As I was returning to my hostel after dinner downtown, I saw a plume of black smoke rising from the hill in front of me. Typically smoke from an intentional fire burns white, but this was a dense column of black.
I was suprised as I got closer to the source that I didn’t yet hear the nee naw nee naw of the European rescue vehicles. I struggled through the maze of narrow streets, and about a block away, I noticed a couple people on cellphones, looking towards the same smoke I saw so I figured the call had gotten out, but still I heard no sirens.
Up the last set of steps to the fire I could see the sides of the buildings nearby pulsing red with the reflection of the flames, and as I turned the final corner, I could see the flames directly through a ten foot tall cyclone fence.

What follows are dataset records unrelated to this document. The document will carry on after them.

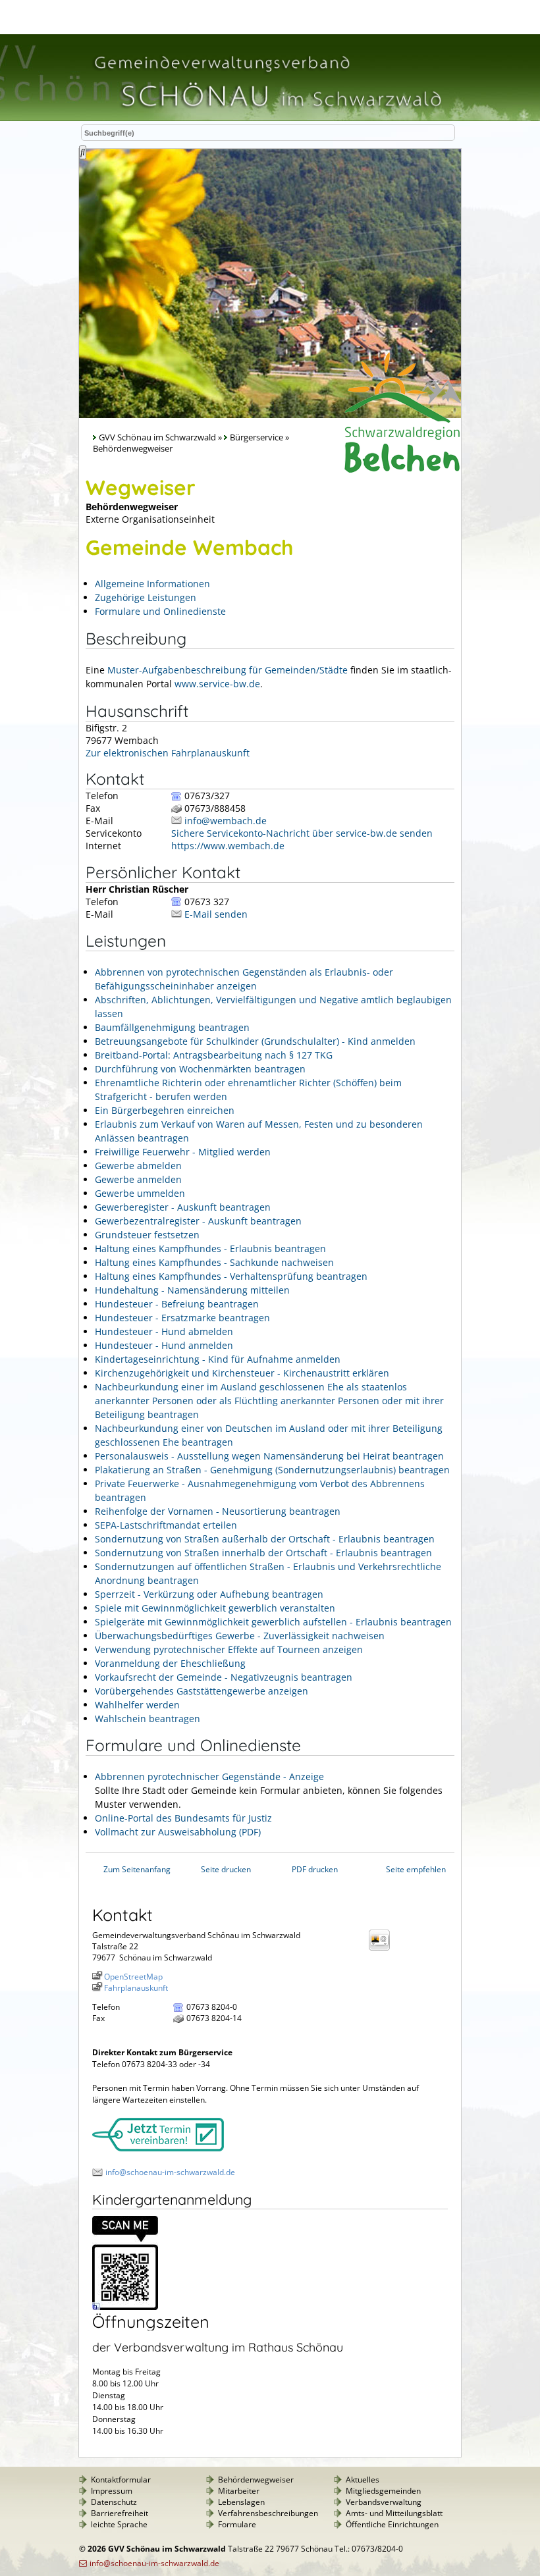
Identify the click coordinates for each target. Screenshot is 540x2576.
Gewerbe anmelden (138, 1179)
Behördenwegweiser (256, 2479)
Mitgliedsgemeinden (383, 2490)
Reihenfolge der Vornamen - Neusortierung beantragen (217, 1511)
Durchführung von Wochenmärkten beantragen (200, 1069)
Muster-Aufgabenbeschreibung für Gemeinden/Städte (227, 670)
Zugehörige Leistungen (145, 597)
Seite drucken (226, 1869)
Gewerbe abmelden (138, 1165)
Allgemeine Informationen (152, 583)
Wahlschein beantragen (147, 1718)
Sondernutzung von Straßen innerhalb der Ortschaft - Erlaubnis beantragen (263, 1552)
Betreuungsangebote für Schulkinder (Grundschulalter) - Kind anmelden (255, 1041)
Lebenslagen (241, 2502)
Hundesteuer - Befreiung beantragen (177, 1304)
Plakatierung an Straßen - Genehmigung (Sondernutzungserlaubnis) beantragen (272, 1469)
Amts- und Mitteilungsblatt (394, 2513)
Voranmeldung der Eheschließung (170, 1663)
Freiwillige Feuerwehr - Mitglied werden (183, 1151)
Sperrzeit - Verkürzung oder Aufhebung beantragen (209, 1594)
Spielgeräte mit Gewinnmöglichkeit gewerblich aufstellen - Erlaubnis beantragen (273, 1622)
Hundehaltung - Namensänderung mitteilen (192, 1290)
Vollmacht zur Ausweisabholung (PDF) (178, 1832)
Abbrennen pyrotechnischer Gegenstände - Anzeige (209, 1776)
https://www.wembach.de (227, 845)
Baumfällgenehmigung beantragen (172, 1027)
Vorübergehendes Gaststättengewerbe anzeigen (201, 1691)
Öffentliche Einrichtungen (392, 2524)
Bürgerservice (256, 437)
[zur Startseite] (266, 114)
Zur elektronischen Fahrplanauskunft (168, 753)
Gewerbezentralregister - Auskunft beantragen (198, 1221)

I had to run along the fence a bit until I found a wall I could use to help me clear it. I jumped over and looked for something I could use to clear the brush as I headed towards the flames. I quickly found a long piece of wood with which I began to clear the unburned brush from the path of the flames. A woman was trying to speak to me in French, but I couldn’t understand her. Something about the firemen coming, but still I heard no sirens, and I wanted to at least keep the fire from spreading while we waited.
Occasionally I would get too close and could feel the heat warning me away, but I was able to create enough of a firebreak that the spread of the flames slowed. My main concern now was that the flames would ignite the trees above and there’d be nothing I could do.
Finally a helmeted fireman appeared to assess the situation. He and three others dragged hoses from the closest street and connected them. The sound of surging water came and the hose went taut. In a few minutes they were able to extinguish the remaining flames, and I headed on my way again to my hostel.
As I was leaving, though, I was thanked by a fireman and some of the residents of the nearby houses. When it became clear I was a foreigner, they asked where I was from. Perhaps a few French people will wake tomorrow with a better opinion of Americans who can’t speak French but can fight fires.